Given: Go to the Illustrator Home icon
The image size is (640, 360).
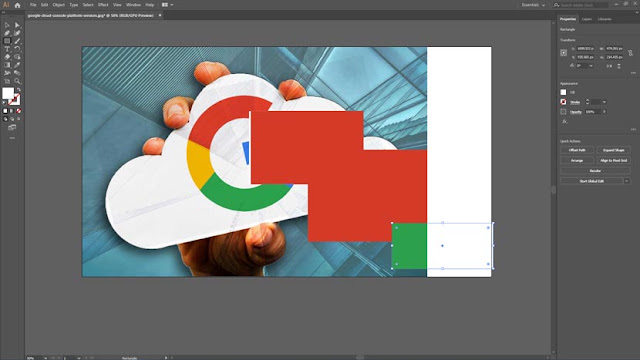Looking at the screenshot, I should point(17,5).
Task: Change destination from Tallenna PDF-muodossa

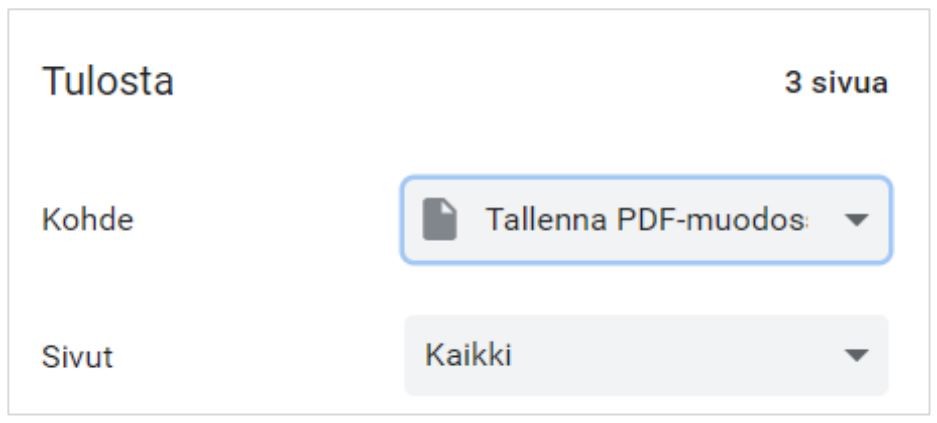Action: point(647,220)
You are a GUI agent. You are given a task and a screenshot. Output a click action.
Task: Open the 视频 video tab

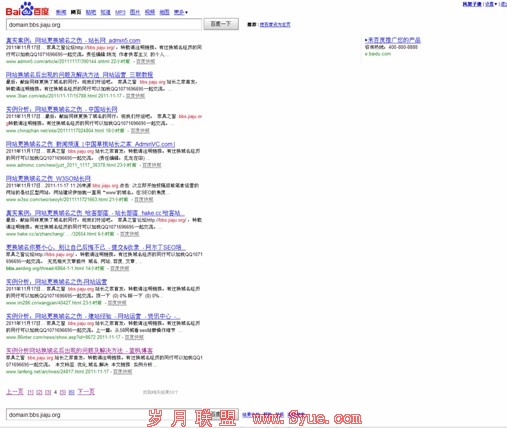[x=150, y=12]
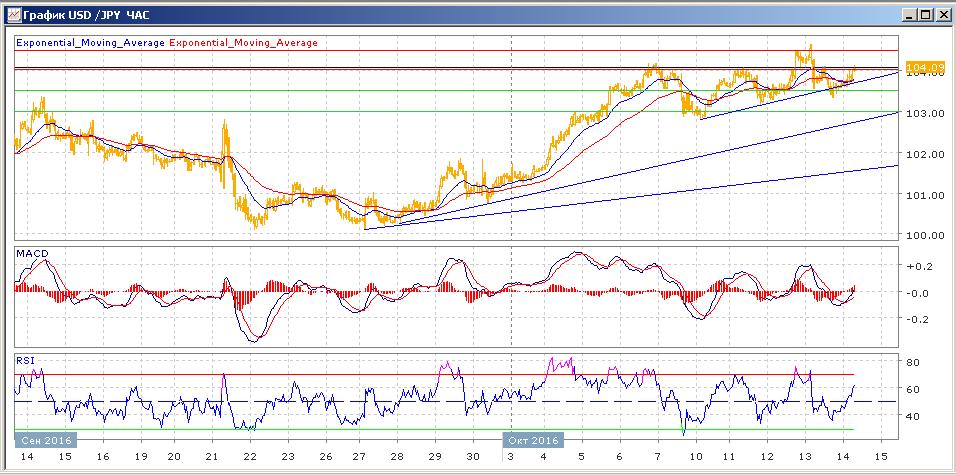Click date 27 on the time axis
This screenshot has height=475, width=956.
coord(359,456)
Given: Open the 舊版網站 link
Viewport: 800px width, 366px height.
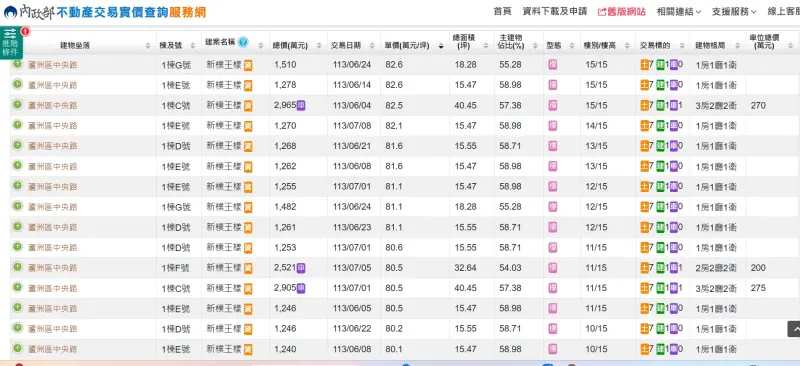Looking at the screenshot, I should pyautogui.click(x=621, y=12).
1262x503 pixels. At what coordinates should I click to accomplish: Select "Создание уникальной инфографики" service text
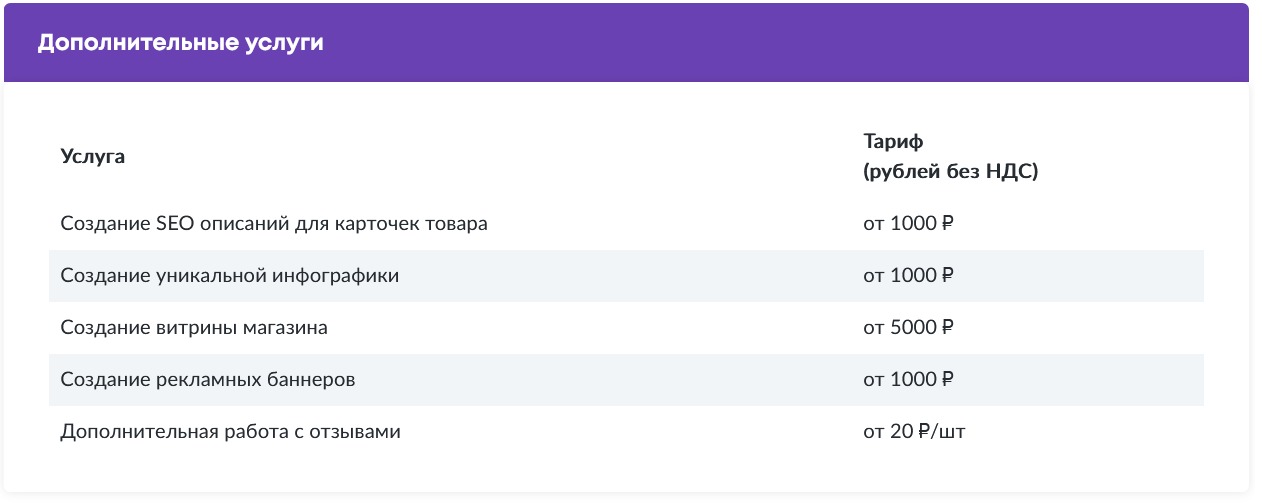point(230,275)
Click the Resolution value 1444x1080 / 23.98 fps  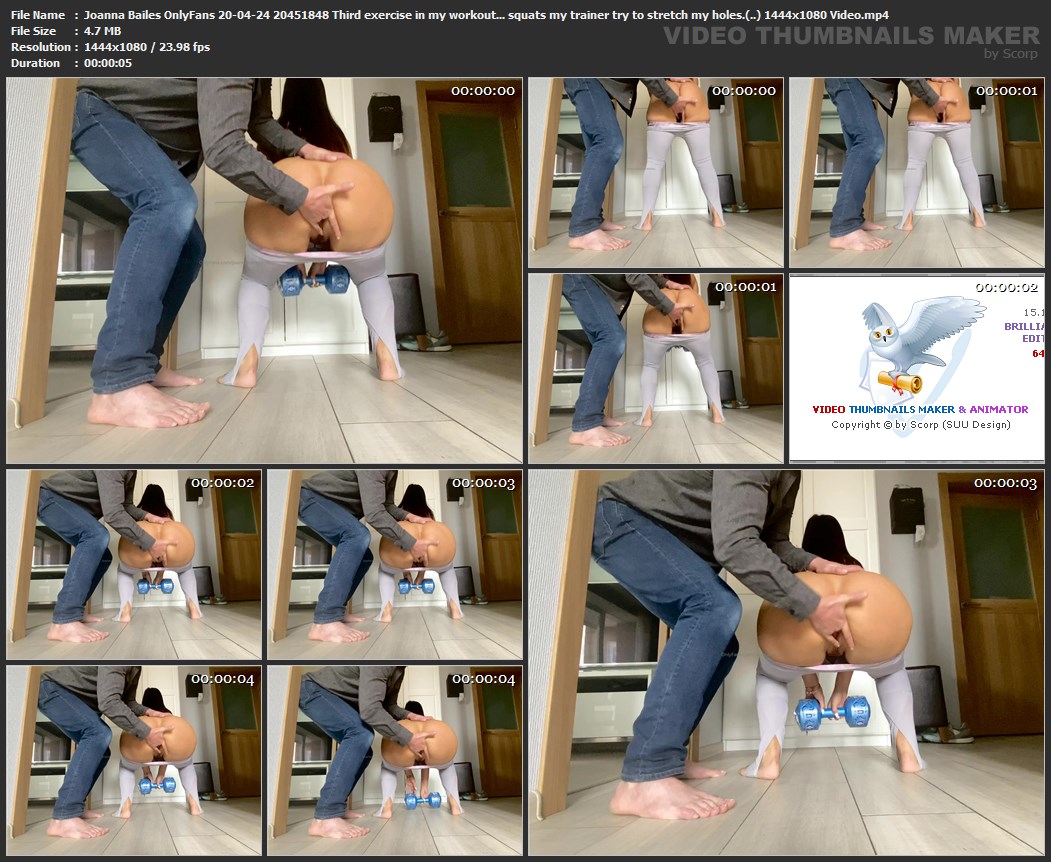(x=147, y=47)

How to complete this task: An exact copy of the lines above from the one with "The image size is (640, 360)." up to and including the one with "You are a GUI" is required; reproduce only those lines, omitting all pictures.

Solution for this problem:
The image size is (640, 360).
Looking at the screenshot, I should point(17,5).
Task: Change destination from Tallenna PDF-muodossa

Action: point(647,220)
You are a GUI agent. You are given a task and a screenshot. Output a click action.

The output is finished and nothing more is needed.